Sessão na Câmara de Salvador “cai” pelo terceiro dia consecutivo

Pelo terceiro dia consecutivo, a sessão ordinária da Câmara Municipal de Salvador (CMS) “caiu” por falta de quórum nesta quarta-feira (8). De acordo com o painel do plenário, apenas o presidente da Casa, vereador Carlos Muniz (PSDB), e os vereadores Aladilce Souza (PCdoB), Palhinha (União), Eliete Paraguassu (PSOL) e Hamilton Assis (PSOL) registraram presença.

Na ordem do dia estavam previstas a votação da ata, a leitura do expediente e os registros, momento em que os edis usam a tribuna do Paço para se manifestar sobre temas diversos.

Apesar de não haver previsão de votação de projetos, a sessão era aguardada pela oposição em função da reunião conjunta das comissões permanentes realizada na manhã de terça-feira (7), que discutiu dez projetos encaminhados pelo Executivo.

Nos bastidores da Casa Legislativa, comenta-se que a ausência de sessões ordinárias nesta semana seria uma estratégia da bancada governista para evitar questionamentos da oposição ao novo pacote de projetos enviados pelo Executivo nos últimos dias.

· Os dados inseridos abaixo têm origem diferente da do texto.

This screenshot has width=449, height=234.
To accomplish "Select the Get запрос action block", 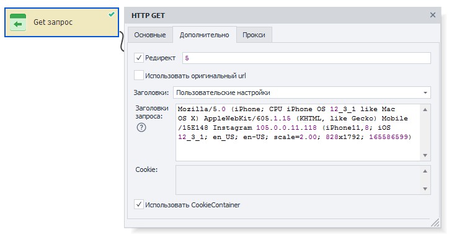I will [61, 22].
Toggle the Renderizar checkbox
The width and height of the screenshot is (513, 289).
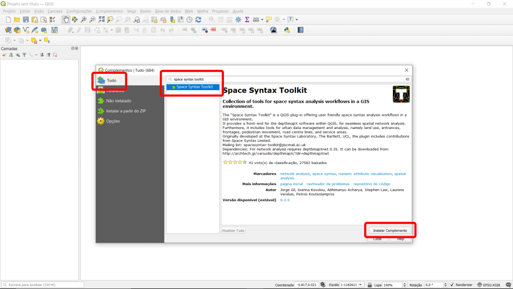pyautogui.click(x=452, y=284)
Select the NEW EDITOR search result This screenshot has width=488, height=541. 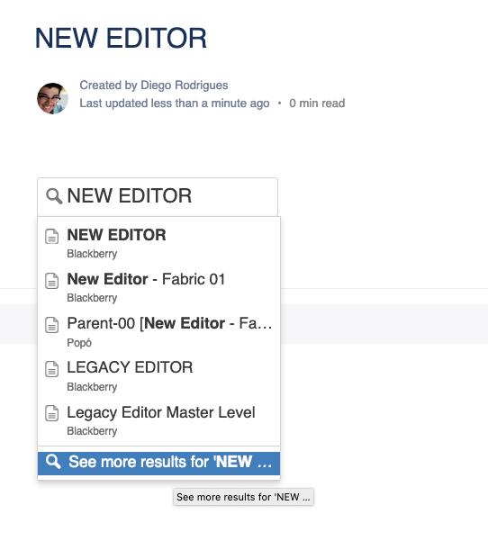(x=158, y=243)
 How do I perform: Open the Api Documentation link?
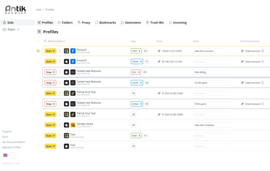pyautogui.click(x=14, y=142)
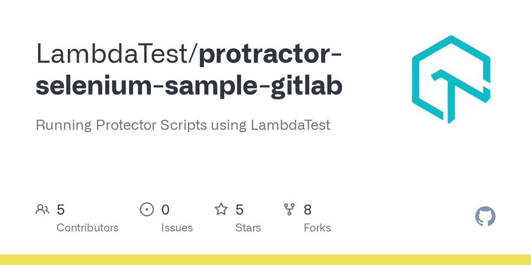Click the LambdaTest hexagon logo
This screenshot has height=265, width=531.
451,80
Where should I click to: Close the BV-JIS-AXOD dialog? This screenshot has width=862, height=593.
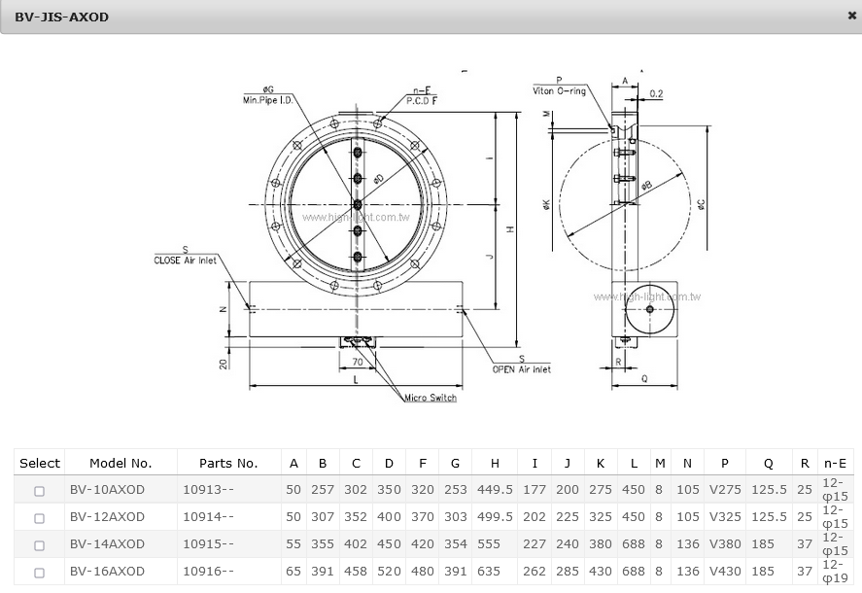tap(851, 16)
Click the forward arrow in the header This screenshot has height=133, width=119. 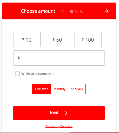[x=107, y=11]

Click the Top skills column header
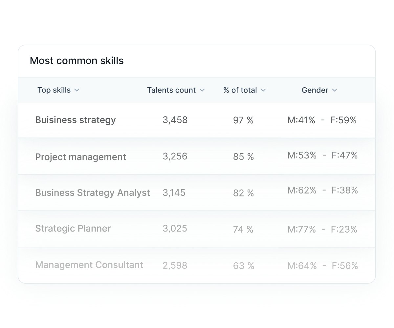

Em entrevista à imprensa, o vereador Hamilton Assis (PSOL) afirmou não haver justificativa para as “quedas” sucessivas das sessões.

“Consideramos que a ausência de reuniões no plenário não se justifica, mesmo com o presidente em licença por viagem — o que é um direito de qualquer vereador. Ainda assim, há a vice-presidência, há a primeira secretaria, que em outras oportunidades assumiram a presidência da Mesa para dar continuidade às sessões”, declarou.

Ainda segundo o psolista, a constância na suspensão das sessões representa prejuízos significativos para o funcionamento do Legislativo soteropolitano.

“Achamos extremamente ruim, primeiro porque os projetos que estão sendo colocados em pauta são de extrema relevância e terão impacto direto na cidade — especialmente os que alteram a LOUOS e antecipam a revisão do PDDU, que deveria ser amplamente debatida, conforme orienta a Lei Orgânica do Município. Temos muito a lamentar, porque a cidade perde ao deixar de fazer um debate tão importante. E, segundo, corremos o risco de ver aprovados projetos sem discussão, que podem atender a interesses escusos e desrespeitar os interesses da população”, acrescentou.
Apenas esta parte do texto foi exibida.